American primitive guitar is a fingerstyle guitar music genre, developed by the American guitarist John Fahey in the late 1950s. While the term "American primitivism" has been used as a name for the genre, American primitive guitar is distinct from the primitivism art movement.

== Development ==
John Fahey used the term "American primitive guitar" to describe the style of composition he developed in his releases from the 1950s onwards. Fahey employed traditional country blues fingerpicking techniques, which had previously been used primarily to accompany vocals, on solo guitar, in combination with nontraditional harmonic and melodic material. Throughout the 1960s and 1970s, other musicians would become associated with the genre, including Leo Kottke. The style is similar to some forms of 20th-century classical music (particularly Minimalism), and the classical music of India. Besides Fahey, other notable representatives of this genre include Kottke, Robbie Basho, Bob Hadley, and Peter Lang, who released recordings on Fahey's Takoma Records label.

In the 1970s and 80s, some of the musicians of the genre have integrated new-age guitar techniques and have come to be broadly categorized into the New Acoustic genre.

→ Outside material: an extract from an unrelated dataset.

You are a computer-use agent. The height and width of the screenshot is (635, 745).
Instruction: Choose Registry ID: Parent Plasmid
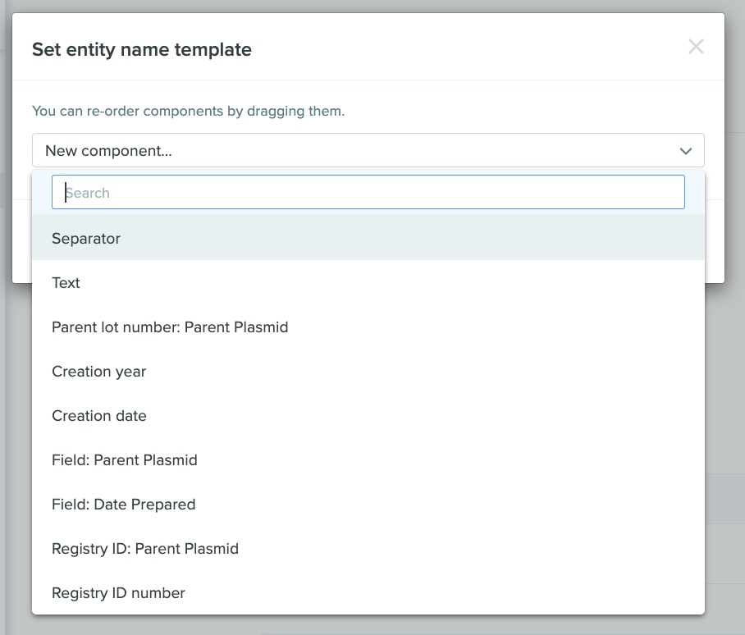368,549
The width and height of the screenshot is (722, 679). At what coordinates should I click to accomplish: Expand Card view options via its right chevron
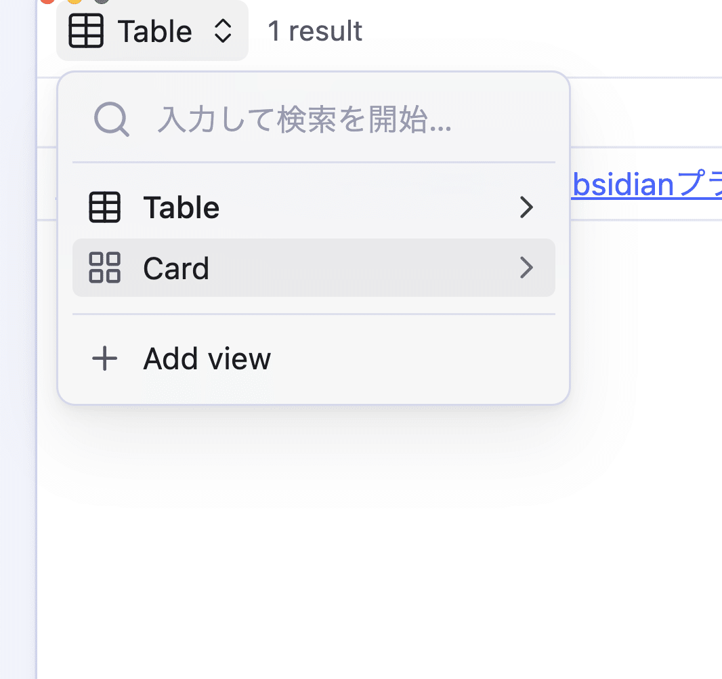(x=527, y=268)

Potentially because the new age guitarist William Ackerman cited Fahey, Basho, and Kottke as influences, critics began to associate Fahey with new-age music. Fahey himself rejected any influence upon or responsibility for the genre, referring to it derisively as "hot tub music" and feeling that any association with New Age meant that he had failed as an artist.

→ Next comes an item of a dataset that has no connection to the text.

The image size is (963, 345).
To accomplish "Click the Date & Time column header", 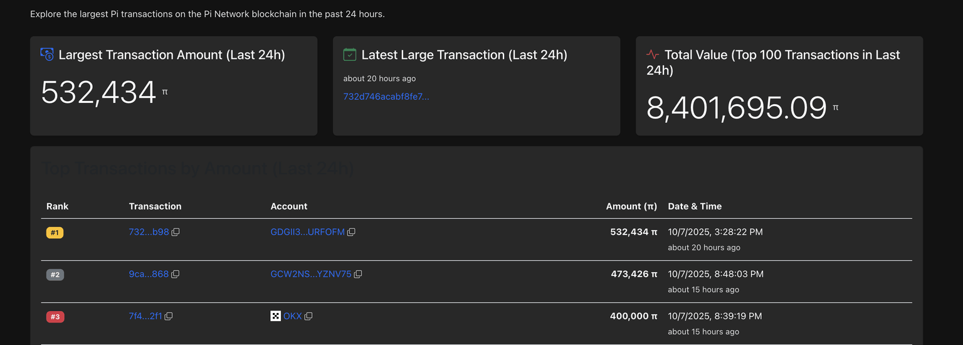I will (x=695, y=206).
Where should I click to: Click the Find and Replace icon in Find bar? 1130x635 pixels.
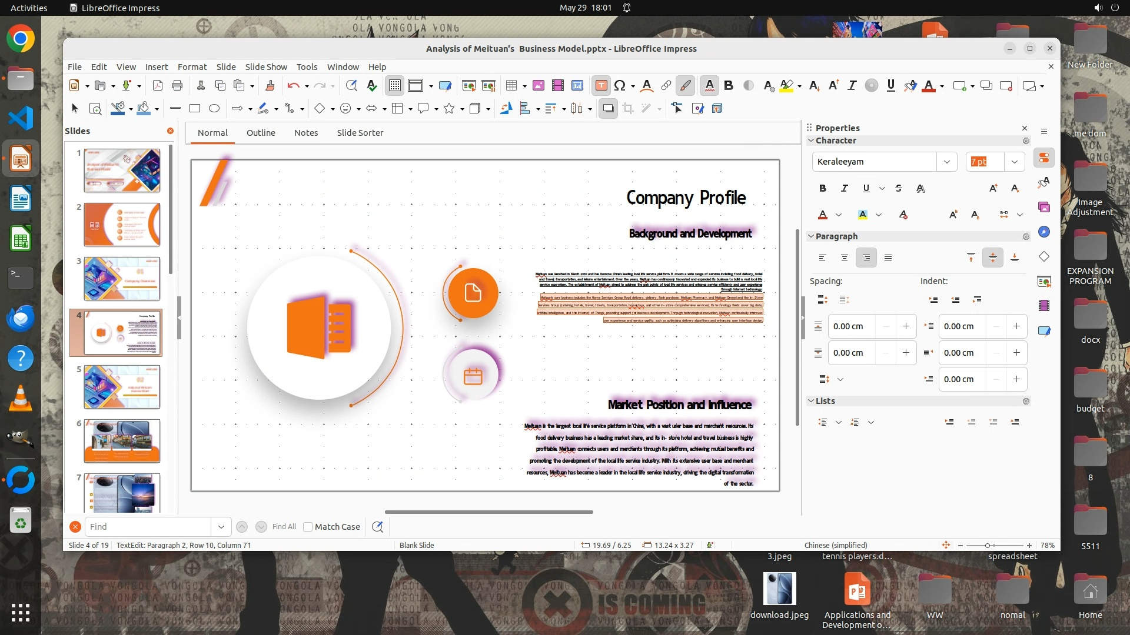tap(377, 527)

Peter Lang, a guitarist associated with the genre, described American primitive guitar, writing: ". . . The New Age people call it Folk; the Folk people call it New Age, but it is really neither. It's transitional. The style is derived from the country blues and string band music of the '20s and '30s, however much of the music is contemporary. Fahey referred to it as 'American Primitive' after the 'French Primitive' painters, meaning untutored."